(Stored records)
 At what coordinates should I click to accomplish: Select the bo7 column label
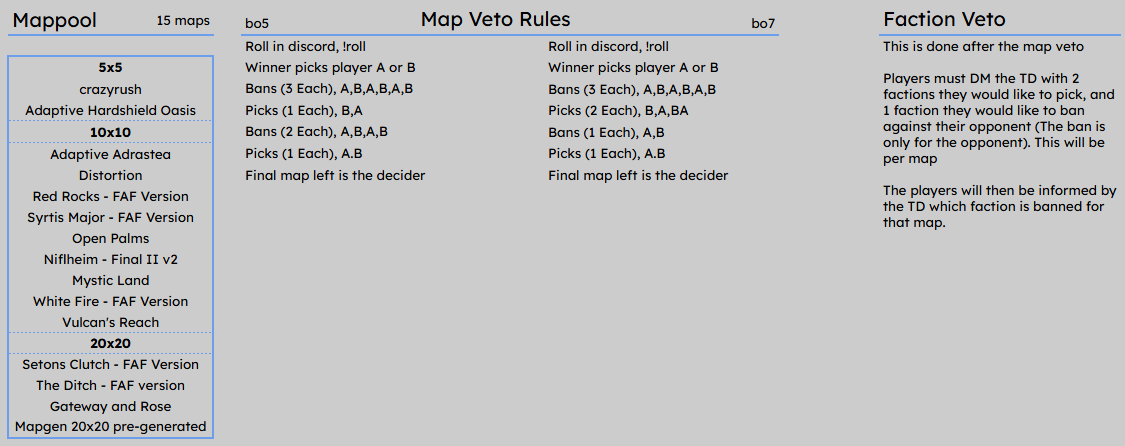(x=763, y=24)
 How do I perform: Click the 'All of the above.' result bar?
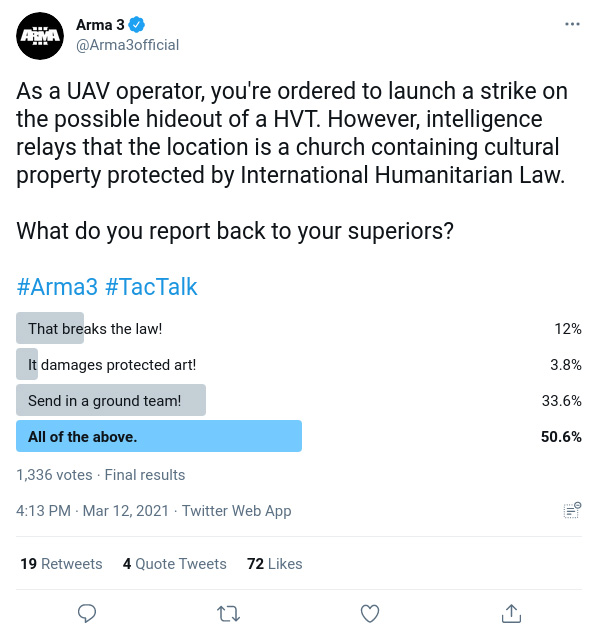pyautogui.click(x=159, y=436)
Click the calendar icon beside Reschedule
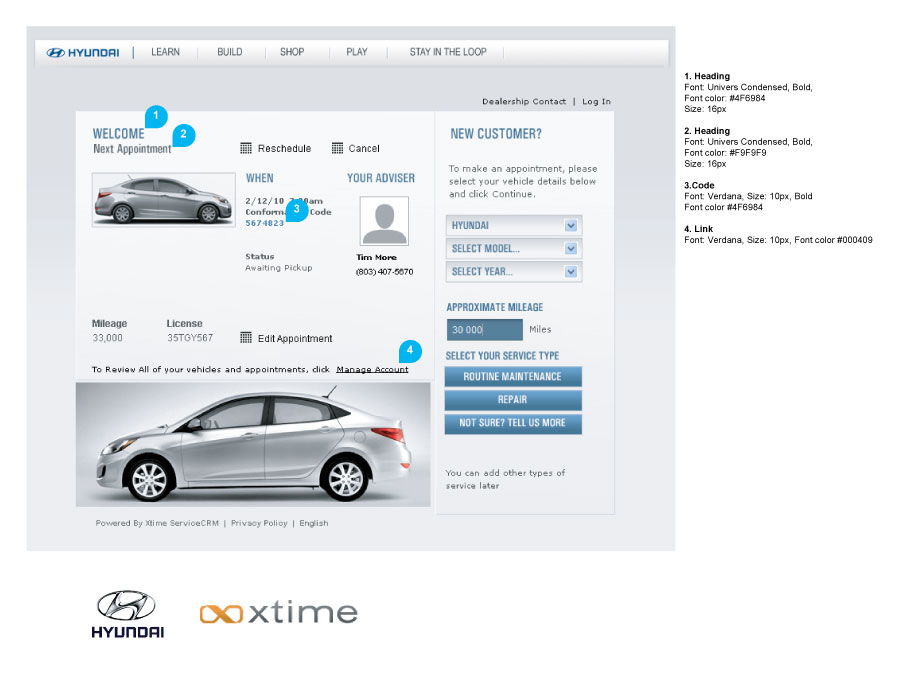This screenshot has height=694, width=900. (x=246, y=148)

» AIM OF THE TASK
Set down the data exactly as it appears, without any images.

» TASK SOLUTION
 At what coordinates should I click to accomplish: Select the bo7 column label
(x=763, y=24)
 How do I perform: Click the 'All of the above.' result bar?
pyautogui.click(x=159, y=436)
Click the calendar icon beside Reschedule
This screenshot has height=694, width=900. (x=246, y=148)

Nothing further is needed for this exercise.